Contes de la Nuit (Hikayaat al Layl)

L’Or du temps, Tunis, 2003.

 

Le quatrième recueil de nouvelles, Contes de la Nuit, reflète le regard de l’auteur sur son siècle. La nouveauté dans ce recueil consiste en un clin d’œil au conte populaire, dans la mesure où  chaque nouvelle est précédée  par «la formule consacrée de conteurs traditionnels arabes». En fait ce sont des nouvelles introduites à la manière dont sont introduits les contes traditionnels.

Kamel Ben Ouanes en parle ainsi «L’univers de Nafila Dhahab est dysphorique et traversé par un souffle de crise : crise des valeurs, crise sentimentale, crise de l’histoire, car les nouvelles sont ici ponctuées de subtils clins d’œil aux maux qui affectent la société, le monde ou l’Histoire». L’auteur  joue sur les paradoxes : réalité /imaginaire ,quotidien/ fantastique. Dans  L’Homme du Quartier, l’auteur campe un homme sans ressources qui propose aux femmes d’un quartier de travailler pour manger. Petit à petit l’homme s’amplifie et atteint les nuages, finit par étouffer  les habitants en raflant tout , laissant les habitants dans la misère et la détresse. Dans l’histoire de  Said Fadhel, la malchance est source de toutes sortes de malheurs. Dans Le refus de Ghaet el Mouna, le personnage d’un roman reprend sa liberté pour faire sa vie comme elle l’entend, et quitte le roman.
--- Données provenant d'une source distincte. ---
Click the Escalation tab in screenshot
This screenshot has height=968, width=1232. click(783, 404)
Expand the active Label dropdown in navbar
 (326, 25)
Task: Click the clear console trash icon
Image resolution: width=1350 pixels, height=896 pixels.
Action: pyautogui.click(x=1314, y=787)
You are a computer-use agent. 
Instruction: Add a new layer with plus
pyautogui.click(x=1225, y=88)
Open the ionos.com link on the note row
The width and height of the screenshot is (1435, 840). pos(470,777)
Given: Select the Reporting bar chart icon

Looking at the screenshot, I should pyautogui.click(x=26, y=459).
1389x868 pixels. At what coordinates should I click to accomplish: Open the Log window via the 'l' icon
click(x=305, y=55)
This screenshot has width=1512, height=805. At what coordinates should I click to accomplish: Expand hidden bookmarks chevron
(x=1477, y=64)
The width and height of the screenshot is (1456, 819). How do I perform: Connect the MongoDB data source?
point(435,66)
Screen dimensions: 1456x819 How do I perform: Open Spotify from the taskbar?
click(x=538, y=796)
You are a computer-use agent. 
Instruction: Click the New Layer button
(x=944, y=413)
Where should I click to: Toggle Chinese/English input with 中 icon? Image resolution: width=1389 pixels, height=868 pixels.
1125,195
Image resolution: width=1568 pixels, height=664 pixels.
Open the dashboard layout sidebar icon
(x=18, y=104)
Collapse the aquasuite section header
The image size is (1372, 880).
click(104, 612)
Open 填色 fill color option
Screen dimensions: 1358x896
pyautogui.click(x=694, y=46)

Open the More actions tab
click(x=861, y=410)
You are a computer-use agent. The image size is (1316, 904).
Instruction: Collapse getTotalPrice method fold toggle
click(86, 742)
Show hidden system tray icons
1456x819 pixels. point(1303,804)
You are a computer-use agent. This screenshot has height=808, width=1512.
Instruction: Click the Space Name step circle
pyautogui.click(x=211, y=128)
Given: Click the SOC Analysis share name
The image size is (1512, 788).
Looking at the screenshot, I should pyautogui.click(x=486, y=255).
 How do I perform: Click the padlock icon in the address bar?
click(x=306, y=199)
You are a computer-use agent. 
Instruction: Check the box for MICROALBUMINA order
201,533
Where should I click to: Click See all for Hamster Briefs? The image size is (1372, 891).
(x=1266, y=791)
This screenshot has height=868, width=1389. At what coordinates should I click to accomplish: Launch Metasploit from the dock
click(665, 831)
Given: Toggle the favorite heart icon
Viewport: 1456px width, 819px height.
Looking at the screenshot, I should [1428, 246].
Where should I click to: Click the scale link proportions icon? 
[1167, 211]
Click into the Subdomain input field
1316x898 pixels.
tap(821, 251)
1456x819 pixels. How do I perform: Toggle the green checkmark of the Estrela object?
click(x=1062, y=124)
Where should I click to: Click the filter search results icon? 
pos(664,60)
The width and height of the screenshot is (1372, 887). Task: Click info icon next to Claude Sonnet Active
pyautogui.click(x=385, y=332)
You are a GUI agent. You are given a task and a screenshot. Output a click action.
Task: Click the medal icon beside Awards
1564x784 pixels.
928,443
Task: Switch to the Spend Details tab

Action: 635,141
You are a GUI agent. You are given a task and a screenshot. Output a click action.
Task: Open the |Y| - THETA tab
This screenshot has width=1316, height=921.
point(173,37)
«  Histoires de la Nuit utilisent le conte pour faire le procès de l’Histoire, depuis l’époque coloniale et ses visées d’acculturation jusqu’à notre ère actuelle où pullulent aussi bien les images de la résistance (les enfants de la pierre en Palestine) que les images de la cupidité et de la trahison. (K. Ben Ouanes, La Presse, Tunis,17 janvier 2005.)